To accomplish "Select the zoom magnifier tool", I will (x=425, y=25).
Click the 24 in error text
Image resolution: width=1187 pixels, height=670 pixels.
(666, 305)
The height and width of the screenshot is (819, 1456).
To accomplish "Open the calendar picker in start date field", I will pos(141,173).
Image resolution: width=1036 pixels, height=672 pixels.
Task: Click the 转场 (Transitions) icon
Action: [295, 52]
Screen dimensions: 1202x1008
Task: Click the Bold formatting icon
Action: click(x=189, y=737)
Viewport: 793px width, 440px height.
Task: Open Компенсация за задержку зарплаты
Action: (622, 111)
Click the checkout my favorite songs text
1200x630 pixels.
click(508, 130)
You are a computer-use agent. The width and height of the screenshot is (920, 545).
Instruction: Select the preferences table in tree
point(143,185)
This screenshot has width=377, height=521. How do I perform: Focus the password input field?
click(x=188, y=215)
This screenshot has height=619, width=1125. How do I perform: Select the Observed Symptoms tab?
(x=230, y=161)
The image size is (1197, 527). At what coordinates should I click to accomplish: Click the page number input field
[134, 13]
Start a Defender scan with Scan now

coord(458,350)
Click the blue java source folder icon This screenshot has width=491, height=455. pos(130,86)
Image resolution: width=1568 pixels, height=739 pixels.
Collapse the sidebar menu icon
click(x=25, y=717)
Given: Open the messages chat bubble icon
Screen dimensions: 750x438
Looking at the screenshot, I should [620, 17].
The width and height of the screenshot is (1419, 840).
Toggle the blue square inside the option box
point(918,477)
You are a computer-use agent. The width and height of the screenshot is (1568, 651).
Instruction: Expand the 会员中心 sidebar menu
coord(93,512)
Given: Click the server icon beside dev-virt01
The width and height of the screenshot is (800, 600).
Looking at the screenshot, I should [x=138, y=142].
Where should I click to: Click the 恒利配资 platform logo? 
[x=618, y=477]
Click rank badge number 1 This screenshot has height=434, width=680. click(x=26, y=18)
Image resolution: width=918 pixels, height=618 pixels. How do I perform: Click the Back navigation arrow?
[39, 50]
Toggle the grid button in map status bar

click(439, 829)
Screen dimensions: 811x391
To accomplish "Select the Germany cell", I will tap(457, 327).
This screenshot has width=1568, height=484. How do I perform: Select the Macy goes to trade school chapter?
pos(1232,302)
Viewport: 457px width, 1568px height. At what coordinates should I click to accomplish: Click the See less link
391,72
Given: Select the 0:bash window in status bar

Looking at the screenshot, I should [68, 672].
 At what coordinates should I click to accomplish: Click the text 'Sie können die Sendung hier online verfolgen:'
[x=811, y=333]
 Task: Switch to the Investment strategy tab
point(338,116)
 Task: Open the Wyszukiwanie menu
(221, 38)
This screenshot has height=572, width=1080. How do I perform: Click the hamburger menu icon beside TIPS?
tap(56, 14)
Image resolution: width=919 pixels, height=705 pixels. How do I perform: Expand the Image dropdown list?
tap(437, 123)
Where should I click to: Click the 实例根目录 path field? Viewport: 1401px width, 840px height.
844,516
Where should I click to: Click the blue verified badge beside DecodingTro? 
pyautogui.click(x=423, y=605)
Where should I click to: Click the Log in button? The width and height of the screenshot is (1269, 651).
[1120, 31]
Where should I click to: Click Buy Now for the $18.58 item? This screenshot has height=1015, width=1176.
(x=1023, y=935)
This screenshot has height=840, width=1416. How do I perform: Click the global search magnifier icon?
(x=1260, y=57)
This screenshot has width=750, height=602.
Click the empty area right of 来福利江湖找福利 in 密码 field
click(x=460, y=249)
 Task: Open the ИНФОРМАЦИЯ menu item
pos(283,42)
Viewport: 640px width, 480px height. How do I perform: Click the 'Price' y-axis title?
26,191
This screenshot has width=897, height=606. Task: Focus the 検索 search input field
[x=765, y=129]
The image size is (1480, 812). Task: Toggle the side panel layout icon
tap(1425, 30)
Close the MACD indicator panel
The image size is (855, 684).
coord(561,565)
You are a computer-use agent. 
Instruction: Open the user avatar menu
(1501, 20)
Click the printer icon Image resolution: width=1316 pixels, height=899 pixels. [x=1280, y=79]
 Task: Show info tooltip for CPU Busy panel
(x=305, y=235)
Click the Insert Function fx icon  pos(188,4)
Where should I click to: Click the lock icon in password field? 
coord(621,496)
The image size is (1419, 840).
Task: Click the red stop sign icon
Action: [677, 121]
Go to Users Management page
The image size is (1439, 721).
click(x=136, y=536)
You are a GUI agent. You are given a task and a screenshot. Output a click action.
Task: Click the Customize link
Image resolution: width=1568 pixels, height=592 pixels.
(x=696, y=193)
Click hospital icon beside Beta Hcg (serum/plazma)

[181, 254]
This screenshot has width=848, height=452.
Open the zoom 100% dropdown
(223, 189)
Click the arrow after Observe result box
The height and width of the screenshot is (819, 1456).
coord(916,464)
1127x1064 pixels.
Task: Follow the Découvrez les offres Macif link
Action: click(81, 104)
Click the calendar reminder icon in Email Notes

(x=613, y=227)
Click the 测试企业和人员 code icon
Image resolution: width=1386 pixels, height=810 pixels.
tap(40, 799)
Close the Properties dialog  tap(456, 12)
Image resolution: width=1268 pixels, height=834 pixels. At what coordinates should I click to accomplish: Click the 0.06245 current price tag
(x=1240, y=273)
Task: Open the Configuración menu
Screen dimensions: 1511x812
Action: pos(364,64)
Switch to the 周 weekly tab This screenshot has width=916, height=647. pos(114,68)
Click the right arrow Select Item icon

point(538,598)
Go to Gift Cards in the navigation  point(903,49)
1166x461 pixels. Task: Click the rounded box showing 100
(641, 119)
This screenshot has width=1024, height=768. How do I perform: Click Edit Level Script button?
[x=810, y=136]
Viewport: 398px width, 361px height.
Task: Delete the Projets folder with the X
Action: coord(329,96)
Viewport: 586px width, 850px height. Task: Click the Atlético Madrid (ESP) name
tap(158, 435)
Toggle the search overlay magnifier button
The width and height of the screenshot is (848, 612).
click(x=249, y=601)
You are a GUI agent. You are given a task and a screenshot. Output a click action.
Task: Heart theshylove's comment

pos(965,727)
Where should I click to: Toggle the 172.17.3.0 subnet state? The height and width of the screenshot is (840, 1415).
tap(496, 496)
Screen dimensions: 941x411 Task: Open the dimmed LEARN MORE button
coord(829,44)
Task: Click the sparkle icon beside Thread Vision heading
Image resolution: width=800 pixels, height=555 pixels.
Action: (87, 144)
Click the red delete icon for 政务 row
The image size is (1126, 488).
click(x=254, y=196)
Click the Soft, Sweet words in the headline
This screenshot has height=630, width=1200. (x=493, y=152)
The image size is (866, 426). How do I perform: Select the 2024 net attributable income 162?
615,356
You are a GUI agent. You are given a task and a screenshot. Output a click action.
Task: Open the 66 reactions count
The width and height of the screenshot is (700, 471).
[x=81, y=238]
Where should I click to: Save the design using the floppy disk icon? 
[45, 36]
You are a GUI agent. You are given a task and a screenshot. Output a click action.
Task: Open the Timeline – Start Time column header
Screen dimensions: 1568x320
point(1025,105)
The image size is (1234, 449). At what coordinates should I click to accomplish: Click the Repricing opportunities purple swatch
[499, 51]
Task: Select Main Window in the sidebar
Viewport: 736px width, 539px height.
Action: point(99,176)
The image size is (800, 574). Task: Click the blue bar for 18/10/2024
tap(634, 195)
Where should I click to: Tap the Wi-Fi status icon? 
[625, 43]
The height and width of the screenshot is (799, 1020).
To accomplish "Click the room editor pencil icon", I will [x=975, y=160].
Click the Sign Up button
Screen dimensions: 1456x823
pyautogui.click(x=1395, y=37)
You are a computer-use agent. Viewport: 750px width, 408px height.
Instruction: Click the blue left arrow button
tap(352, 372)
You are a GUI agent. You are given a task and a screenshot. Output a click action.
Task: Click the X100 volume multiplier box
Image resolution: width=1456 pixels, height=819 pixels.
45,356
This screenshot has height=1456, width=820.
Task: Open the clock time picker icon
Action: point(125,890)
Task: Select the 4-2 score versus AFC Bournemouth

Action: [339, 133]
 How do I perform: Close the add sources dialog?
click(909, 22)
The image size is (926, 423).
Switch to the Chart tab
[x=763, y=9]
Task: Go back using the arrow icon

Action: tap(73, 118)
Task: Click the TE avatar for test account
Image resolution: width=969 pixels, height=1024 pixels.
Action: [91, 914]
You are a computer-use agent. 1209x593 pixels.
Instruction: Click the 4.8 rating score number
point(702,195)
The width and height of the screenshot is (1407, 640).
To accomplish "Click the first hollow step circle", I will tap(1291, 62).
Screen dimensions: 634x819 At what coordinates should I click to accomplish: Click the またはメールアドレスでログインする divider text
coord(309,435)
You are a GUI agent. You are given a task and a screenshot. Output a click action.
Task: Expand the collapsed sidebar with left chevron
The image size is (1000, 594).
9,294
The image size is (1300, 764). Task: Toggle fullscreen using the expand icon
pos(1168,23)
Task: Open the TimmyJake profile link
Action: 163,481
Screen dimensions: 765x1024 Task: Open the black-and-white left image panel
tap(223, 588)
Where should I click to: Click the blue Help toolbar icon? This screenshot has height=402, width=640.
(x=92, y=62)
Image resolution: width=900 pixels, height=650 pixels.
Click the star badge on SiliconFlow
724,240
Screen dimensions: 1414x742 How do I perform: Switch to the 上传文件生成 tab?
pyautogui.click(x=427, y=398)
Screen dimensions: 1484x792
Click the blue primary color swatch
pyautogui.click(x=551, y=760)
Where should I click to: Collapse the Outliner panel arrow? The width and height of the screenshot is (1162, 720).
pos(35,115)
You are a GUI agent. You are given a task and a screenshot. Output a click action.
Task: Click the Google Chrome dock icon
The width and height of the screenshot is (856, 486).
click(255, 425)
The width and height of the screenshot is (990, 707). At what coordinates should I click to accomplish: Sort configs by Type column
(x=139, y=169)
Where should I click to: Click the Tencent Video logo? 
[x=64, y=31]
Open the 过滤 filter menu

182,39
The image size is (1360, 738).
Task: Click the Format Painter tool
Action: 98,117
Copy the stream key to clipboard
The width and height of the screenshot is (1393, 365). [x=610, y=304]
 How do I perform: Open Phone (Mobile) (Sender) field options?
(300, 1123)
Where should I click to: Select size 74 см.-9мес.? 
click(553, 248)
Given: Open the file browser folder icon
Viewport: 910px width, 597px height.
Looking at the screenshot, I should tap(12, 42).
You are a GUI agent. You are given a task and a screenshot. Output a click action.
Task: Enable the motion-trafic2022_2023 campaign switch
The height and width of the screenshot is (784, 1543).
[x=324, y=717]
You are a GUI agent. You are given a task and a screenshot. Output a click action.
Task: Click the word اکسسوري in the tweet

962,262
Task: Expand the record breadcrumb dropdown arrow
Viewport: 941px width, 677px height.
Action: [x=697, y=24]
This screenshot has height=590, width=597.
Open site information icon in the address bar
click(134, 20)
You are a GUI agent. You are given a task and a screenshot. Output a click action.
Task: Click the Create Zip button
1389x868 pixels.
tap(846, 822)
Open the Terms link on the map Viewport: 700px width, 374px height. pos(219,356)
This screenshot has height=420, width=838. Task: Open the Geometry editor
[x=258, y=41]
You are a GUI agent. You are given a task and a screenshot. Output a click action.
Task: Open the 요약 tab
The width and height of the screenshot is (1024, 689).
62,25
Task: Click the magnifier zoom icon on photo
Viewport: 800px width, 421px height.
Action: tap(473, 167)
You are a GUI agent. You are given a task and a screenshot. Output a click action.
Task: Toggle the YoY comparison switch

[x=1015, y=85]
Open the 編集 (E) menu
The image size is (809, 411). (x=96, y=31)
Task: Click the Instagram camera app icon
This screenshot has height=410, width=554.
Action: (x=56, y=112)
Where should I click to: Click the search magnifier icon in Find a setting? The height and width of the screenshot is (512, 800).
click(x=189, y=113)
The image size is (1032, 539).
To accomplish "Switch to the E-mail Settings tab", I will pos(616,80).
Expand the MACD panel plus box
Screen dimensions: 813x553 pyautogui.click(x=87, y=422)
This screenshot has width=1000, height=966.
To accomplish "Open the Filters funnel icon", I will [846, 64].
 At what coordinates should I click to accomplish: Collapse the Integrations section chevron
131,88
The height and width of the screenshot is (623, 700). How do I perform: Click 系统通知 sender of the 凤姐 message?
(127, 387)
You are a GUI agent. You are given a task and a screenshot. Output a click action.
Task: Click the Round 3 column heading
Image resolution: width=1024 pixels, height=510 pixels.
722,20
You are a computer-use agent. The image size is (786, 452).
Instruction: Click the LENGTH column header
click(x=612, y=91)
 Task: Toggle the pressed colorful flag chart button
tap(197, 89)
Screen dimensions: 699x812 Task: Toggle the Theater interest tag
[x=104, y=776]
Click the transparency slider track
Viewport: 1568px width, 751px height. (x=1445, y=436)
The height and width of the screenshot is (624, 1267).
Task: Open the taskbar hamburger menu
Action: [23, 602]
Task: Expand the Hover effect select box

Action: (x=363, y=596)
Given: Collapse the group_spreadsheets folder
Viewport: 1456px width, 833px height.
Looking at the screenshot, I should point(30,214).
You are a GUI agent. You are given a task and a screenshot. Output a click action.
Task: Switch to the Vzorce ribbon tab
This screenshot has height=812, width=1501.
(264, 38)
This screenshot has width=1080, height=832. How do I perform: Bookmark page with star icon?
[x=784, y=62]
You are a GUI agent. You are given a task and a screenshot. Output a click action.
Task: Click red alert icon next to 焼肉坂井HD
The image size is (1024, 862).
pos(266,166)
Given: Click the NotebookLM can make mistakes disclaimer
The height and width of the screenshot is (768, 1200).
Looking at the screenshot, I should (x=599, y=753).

--*--

* **Problem requirements**
Filter the entries down to the lines with the word "computer" in them, and copy those lines.

* **Exercise response**
You are a computer-use agent. The width and height of the screenshot is (920, 545).
You are a computer-use agent. The width and height of the screenshot is (1568, 651).
You are a computer-use agent. 
You are a computer-use agent. Viewport: 750px width, 408px height.
You are a computer-use agent. 1209x593 pixels.
You are a computer-use agent. The image size is (786, 452).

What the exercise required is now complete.